What the task requires: Wherever the word "agent" occurs in the lines below, copy the whole line.

Records for the task:
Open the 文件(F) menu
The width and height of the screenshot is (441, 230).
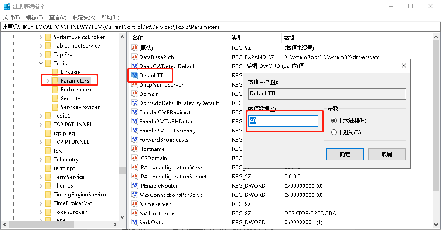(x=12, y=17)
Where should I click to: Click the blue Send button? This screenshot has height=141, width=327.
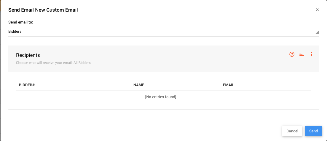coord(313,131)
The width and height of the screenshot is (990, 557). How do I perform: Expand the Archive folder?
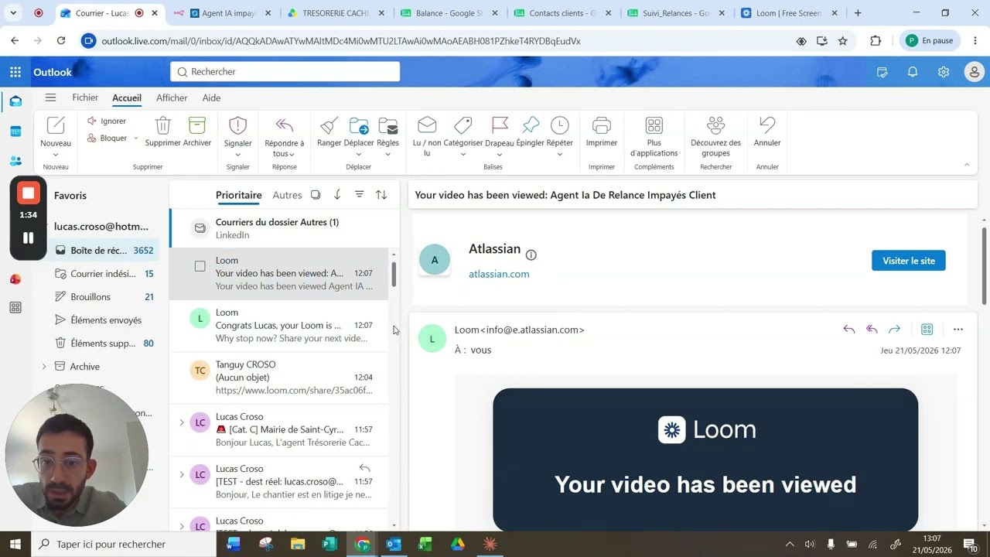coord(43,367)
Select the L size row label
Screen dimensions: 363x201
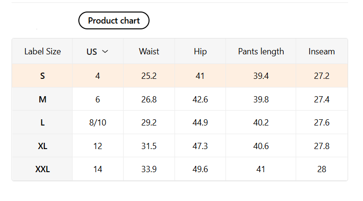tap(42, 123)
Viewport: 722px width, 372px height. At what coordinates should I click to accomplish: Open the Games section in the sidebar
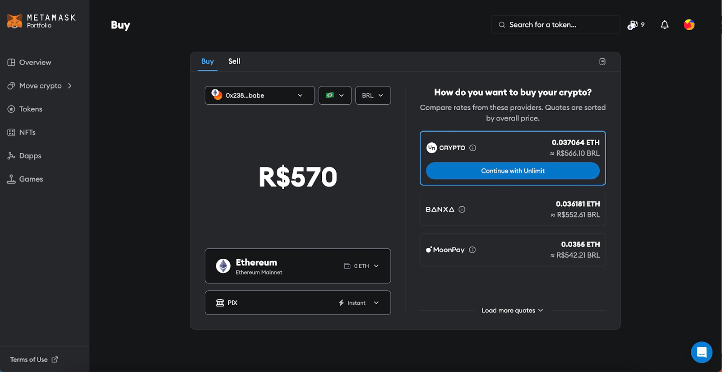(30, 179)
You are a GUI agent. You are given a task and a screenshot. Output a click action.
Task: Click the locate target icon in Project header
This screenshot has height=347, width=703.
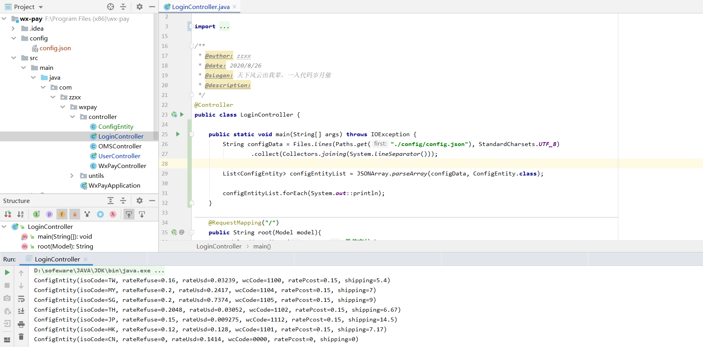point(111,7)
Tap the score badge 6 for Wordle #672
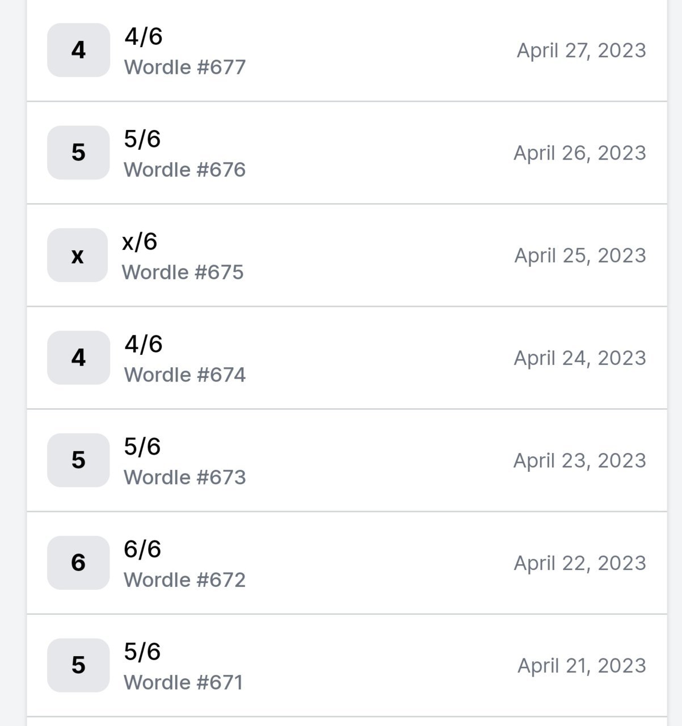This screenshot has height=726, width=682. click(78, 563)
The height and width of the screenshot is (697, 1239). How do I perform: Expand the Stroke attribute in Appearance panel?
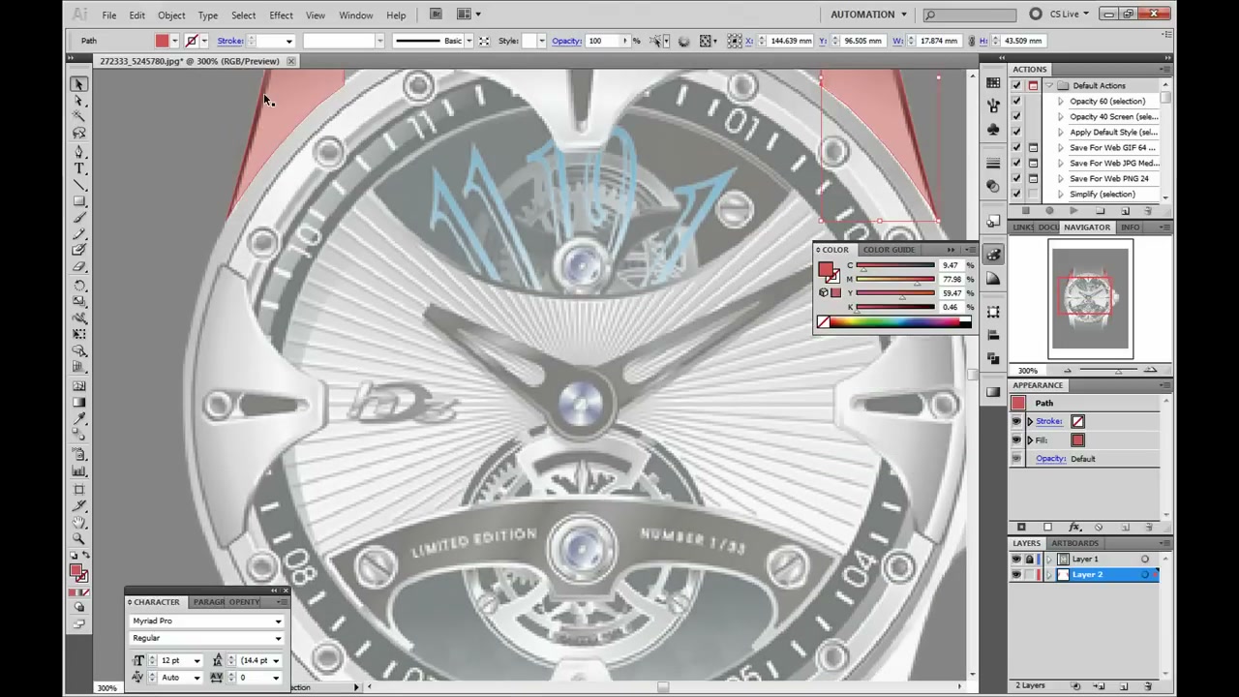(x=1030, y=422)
---
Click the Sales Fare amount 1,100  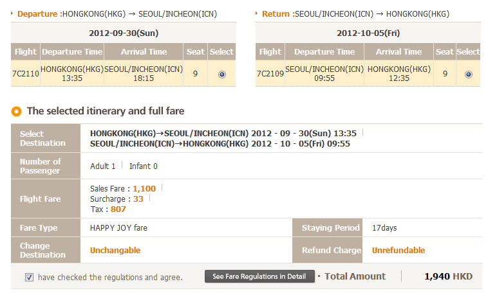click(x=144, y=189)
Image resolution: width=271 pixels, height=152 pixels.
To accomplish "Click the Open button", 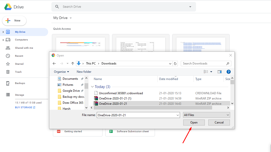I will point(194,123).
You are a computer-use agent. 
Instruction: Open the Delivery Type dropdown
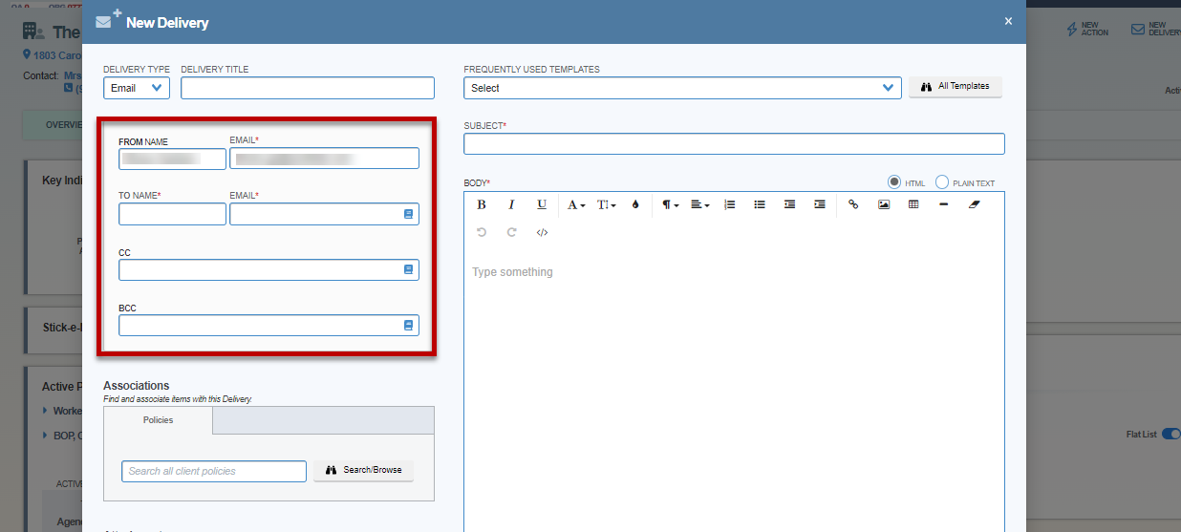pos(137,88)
--
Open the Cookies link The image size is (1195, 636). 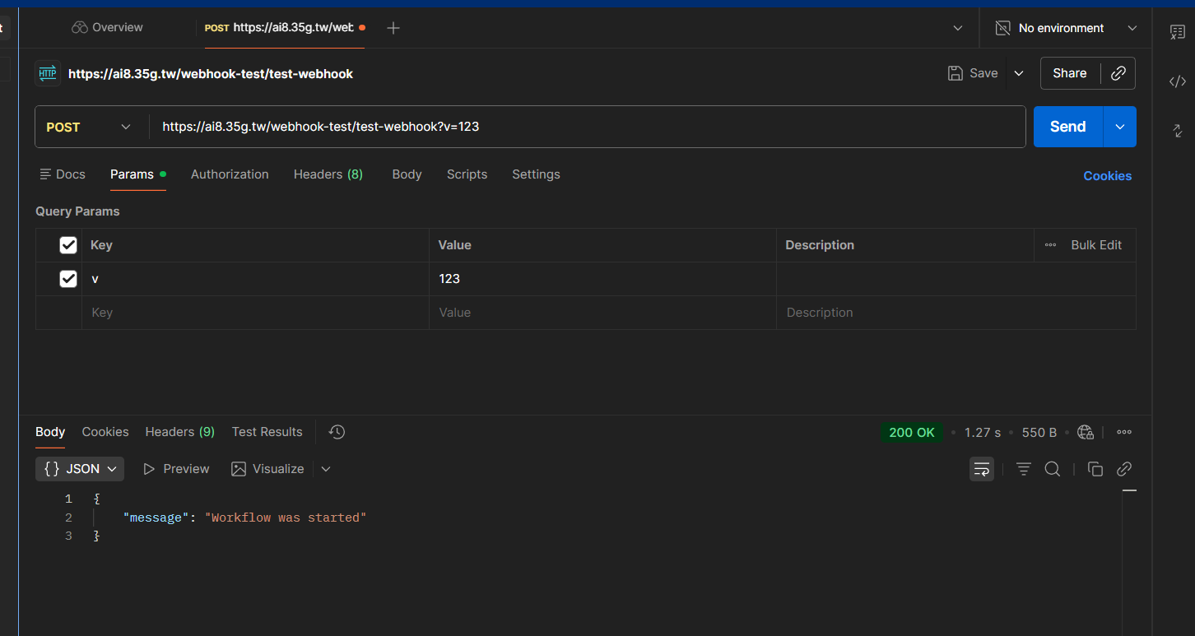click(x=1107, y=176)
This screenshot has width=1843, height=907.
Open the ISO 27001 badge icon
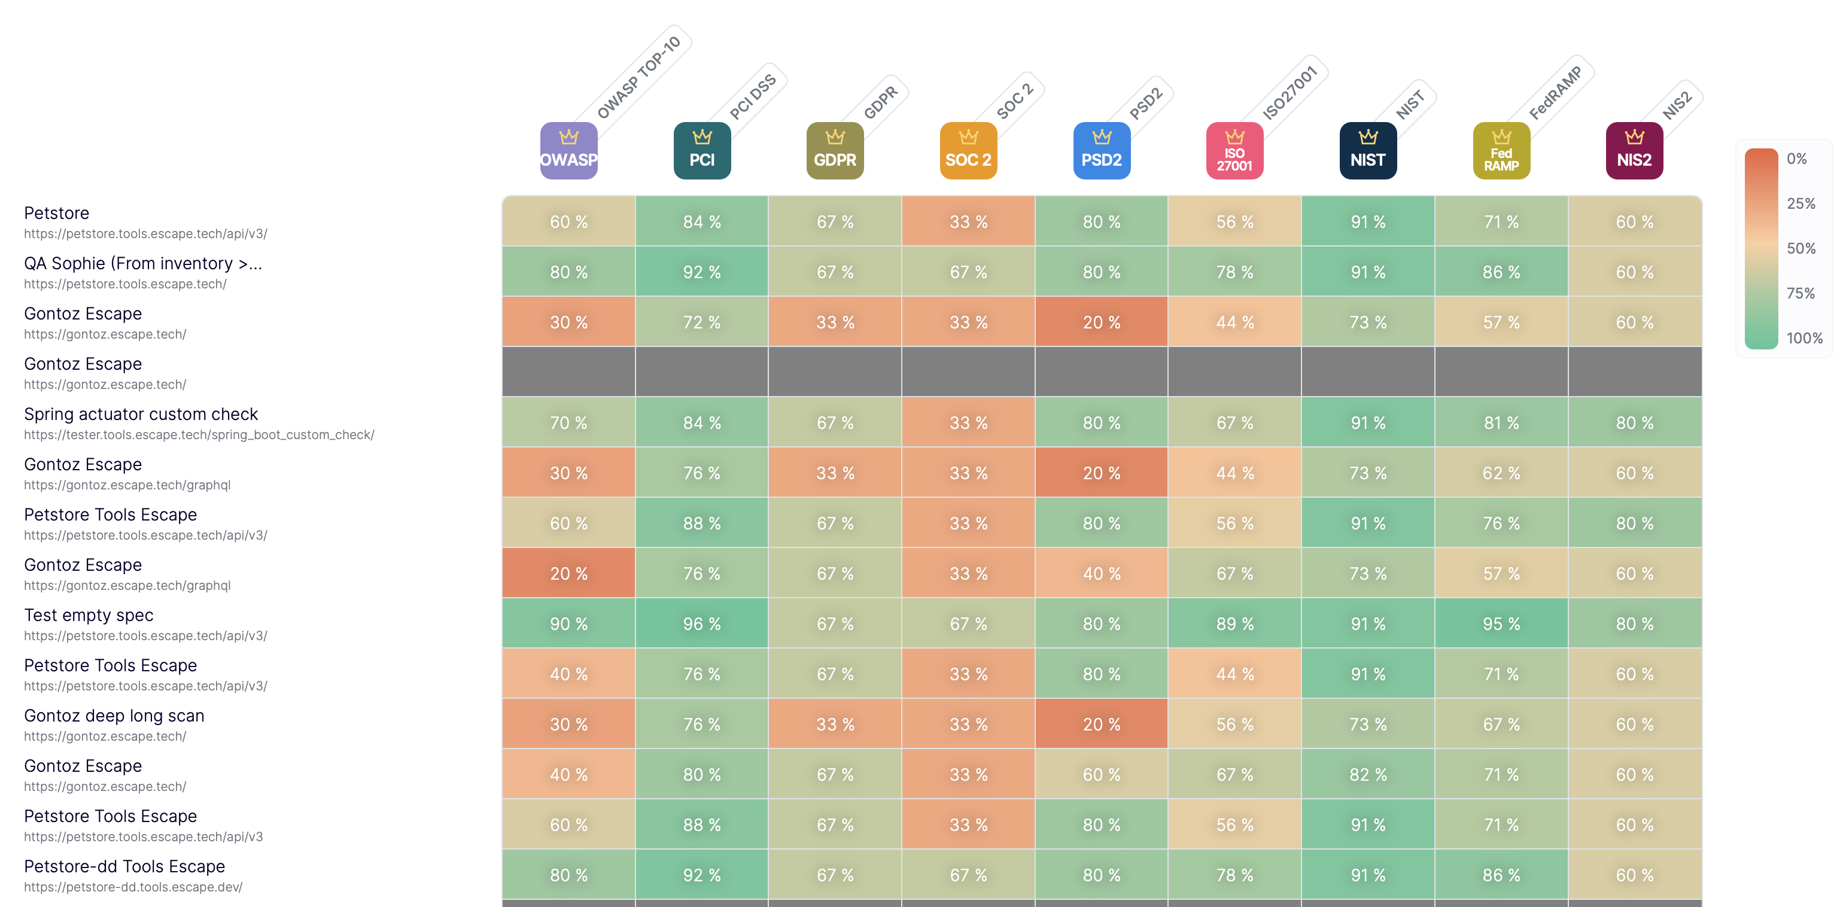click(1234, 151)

Finished exercise:
You are a GUI agent. You are given a task and a screenshot. Output a click action.
You are a computer-use agent. 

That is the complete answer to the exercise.